> _文本段落_:
..............................

• Kafka之 kafka消费->SparkStreaming|写入->Kafka|kafka消费->hbase


    一、关于读取/写入kfk

    https://www.cnblogs.com/importbigdata/p/10765558.html

    1.kfkstreaming只能接kfk,而sparkstreaming比较通用

    2.两种读取方法:1.director 效率高 2.receiver

    3.写入方法:包装成可序列化类,再广播到每个Executors

    二、消费kfk->sparkstreaming

    (1)pom

        <dependency>
          <groupId>org.apache.kafka</groupId>
          <artifactId>kafka_2.11</artifactId>
          <version>2.0.0</version>
        </dependency>
        <!-- https://mvnrepository.com/artifact/org.apache.kafka/kafka-clients -->
        <dependency>
          <groupId>org.apache.kafka</groupId>
          <artifactId>kafka-clients</artifactId>
          <version>2.0.0</version>
        </dependency>
        <!-- spark -->
        <dependency>
          <groupId>org.apache.spark</groupId>
          <artifactId>spark-core_2.11</artifactId>
          <version>2.3.4</version>
        </dependency>
        <dependency>
          <groupId>org.apache.spark</groupId>
          <artifactId>spark-sql_2.11</artifactId>
          <version>2.3.4</version>
        </dependency>
        <dependency>
          <groupId>com.fasterxml.jackson.core</groupId>
          <artifactId>jackson-databind</artifactId>
          <version>2.6.6</version>
        </dependency>
        <!-- https://mvnrepository.com/artifact/org.apache.spark/spark-streaming -->
        <dependency>
          <groupId>org.apache.spark</groupId>
          <artifactId>spark-streaming_2.11</artifactId>
          <version>2.3.4</version>
        </dependency>
        <!-- log4j 1.2.17 -->
        <dependency>
          <groupId>log4j</groupId>
          <artifactId>log4j</artifactId>
          <version>1.2.17</version>
        </dependency>
        <dependency><!-- Spark Streaming Kafka -->需要以spark版本为准,否则报错
          <groupId>org.apache.spark</groupId>
          <artifactId>spark-streaming-kafka-0-10_2.11</artifactId>
          <version>2.3.4</version>
        </dependency>

    (2)代码

    importorg.apache.kafka.clients.consumer.ConsumerConfig
    import org.apache.kafka.common.serialization.StringDeserializer
    import org.apache.spark.streaming.{Seconds, StreamingContext}
    import org.apache.spark.{SparkConf, SparkContext}
    import org.apache.spark.streaming.kafka010.{ConsumerStrategies, KafkaUtils, LocationStrategies}
    object MyDataHandler {
      def main(args: Array[String]): Unit = {
        //准备streamingcontext
        val conf=new SparkConf().setMaster("local[*]").setAppName("ttt").set("spark.serializer", "org.apache.spark.serializer.KryoSerializer")

..............................

> _数据摘录_:
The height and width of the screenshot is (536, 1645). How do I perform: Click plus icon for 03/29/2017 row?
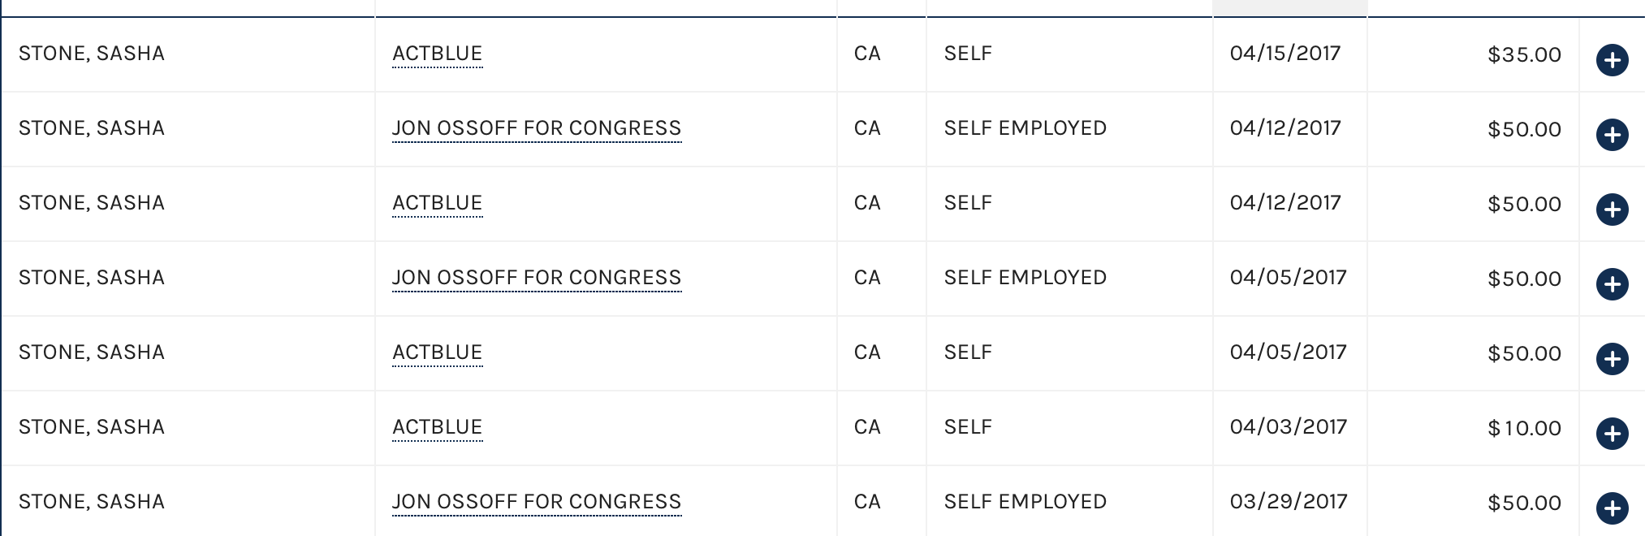tap(1612, 508)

..............................

> _布置任务 A_: Kafka与SparkStreaming一文列出的两种读取方法中，哪一种被标明效率高？
> _布置任务 B_: 对照Kafka与SparkStreaming一文，判断下列说法是否相符，并引用文中起决定作用的原话：(i) 写入时要把对象包装成可序列化类，再广播到每个Executors；(ii) kfkstreaming比sparkstreaming更通用；(iii) Spark Streaming Kafka依赖的版本应以kafka版本为准。
> _布置任务 C_: 续写Kafka与SparkStreaming一文，从最后一行代码之后接着写下去。

> _任务输出 A_: director

> _任务输出 B_:
(i) 是。"包装成可序列化类,再广播到每个Executors"
(ii) 否。"kfkstreaming只能接kfk,而sparkstreaming比较通用"
(iii) 否。"需要以spark版本为准,否则报错"

> _任务输出 C_:
        val sc=new SparkContext(conf)
        val ssc=new StreamingContext(sc,Seconds(5))
        ssc.checkpoint("d:/cks")
        //准备读取kafka参数
        val kafkaParams=Map(
          ConsumerConfig.BOOTSTRAP_SERVERS_CONFIG->"192.168.56.111:9092",
          ConsumerConfig.GROUP_ID_CONFIG->"cm",
          ConsumerConfig.MAX_POLL_RECORDS_CONFIG->"1000",
          ConsumerConfig.KEY_DESERIALIZER_CLASS_CONFIG->classOf[StringDeserializer],
          ConsumerConfig.VALUE_DESERIALIZER_CLASS_CONFIG->classOf[StringDeserializer],
          ConsumerConfig.ENABLE_AUTO_COMMIT_CONFIG->"true",
          ConsumerConfig.AUTO_OFFSET_RESET_CONFIG->"earliest"
        )
        //读取kafka数据
        // 分区策略:均匀分配分区
        // consumer策略:kfk consumer读哪个topic,谁读
        val ds=KafkaUtils.createDirectStream(ssc,LocationStrategies.PreferConsistent,
          ConsumerStrategies.Subscribe[String,String](Set("mmm"),kafkaParams))
    
    // 输出方式1:print
    ds.print() // 输出每批数据的前10个
    // 输出方式2:foreachRDD
    ds.foreachRDD(line =>{
      line.foreachPartition(iteratorCR => { // Iterator
        iteratorCR.foreach(cr=>{
          println(cr.value())
        })
      })
      }
    )
        ssc.start()
        ssc.awaitTermination()
      }
    }

    (3)结果

    每5秒print一次,每一个GroupId能消费出mmm的topic,from beginning 

    三、写入Kfk

     

    object WriterKFK {
      def main(args: Array[String]): Unit = {
        val conf = new SparkConf().setMaster("local[*]").setAppName("ttt")
        val sc = new SparkContext(conf)
        val prop = new Properties();
    
        prop.put(ProducerConfig.BOOTSTRAP_SERVERS_CONFIG, "192.168.56.111:9092")
        prop.put(ProducerConfig.KEY_SERIALIZER_CLASS_CONFIG, classOf[StringSerializer].getName)
        prop.put(ProducerConfig.VALUE_SERIALIZER_CLASS_CONFIG, classOf[StringSerializer].getName)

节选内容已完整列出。